◆ What you need to do:
Locate every line in the data below that contains the word "Select", and copy each of those lines.

◆ Provided data:
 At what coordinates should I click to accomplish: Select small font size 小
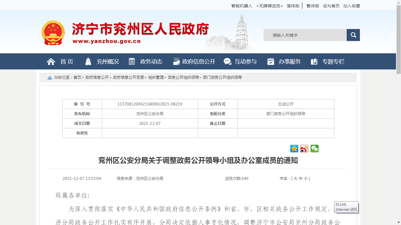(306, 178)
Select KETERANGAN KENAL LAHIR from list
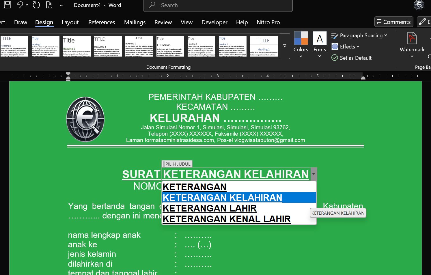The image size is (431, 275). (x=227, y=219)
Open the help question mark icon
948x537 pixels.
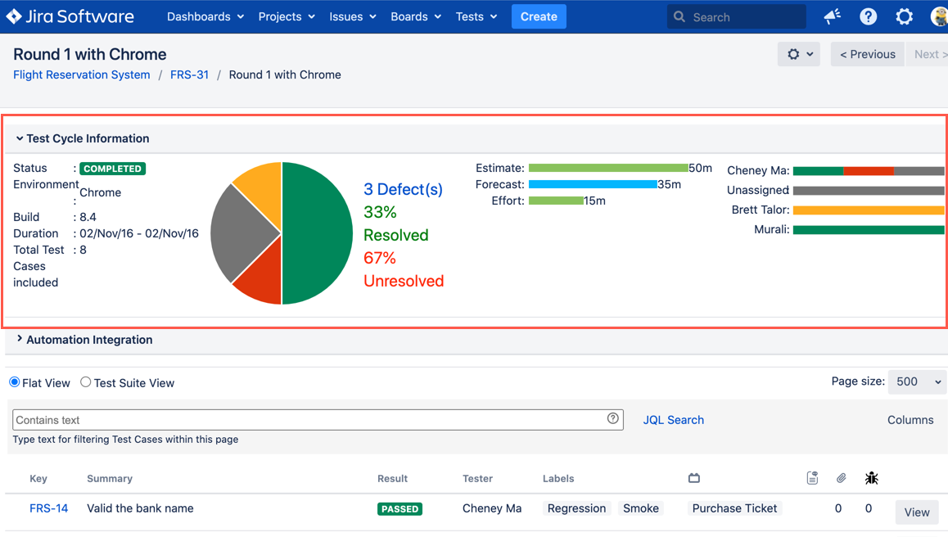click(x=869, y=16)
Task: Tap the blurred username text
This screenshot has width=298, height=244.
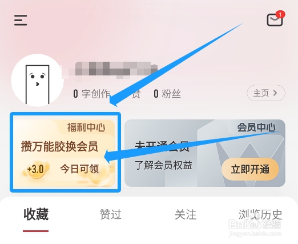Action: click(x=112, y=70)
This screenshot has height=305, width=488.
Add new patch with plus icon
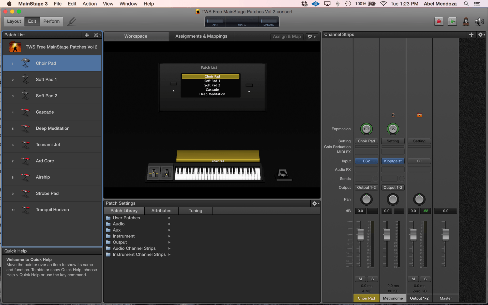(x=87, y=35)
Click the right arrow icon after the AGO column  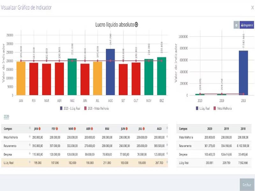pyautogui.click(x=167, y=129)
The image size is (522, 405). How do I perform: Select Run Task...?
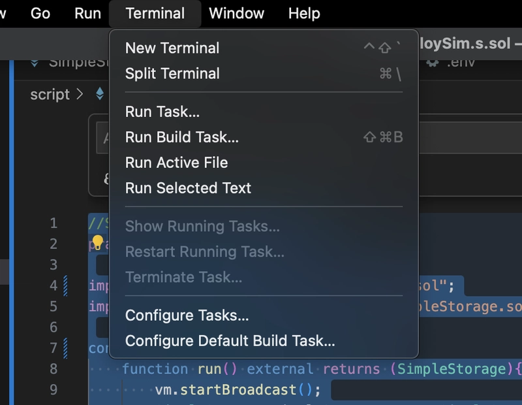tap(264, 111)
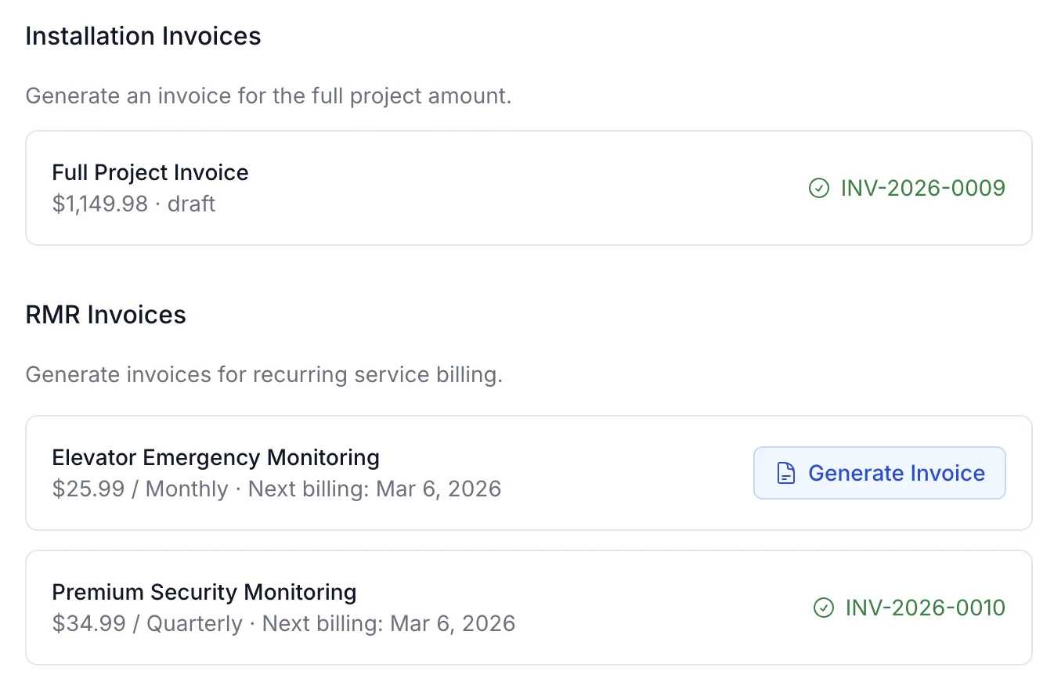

◆ Exercise response:
 At what coordinates should I click to accomplish: Select small font size 小
Select KETERANGAN KENAL LAHIR from list
The image size is (522, 405). How do I perform: Select Run Task...?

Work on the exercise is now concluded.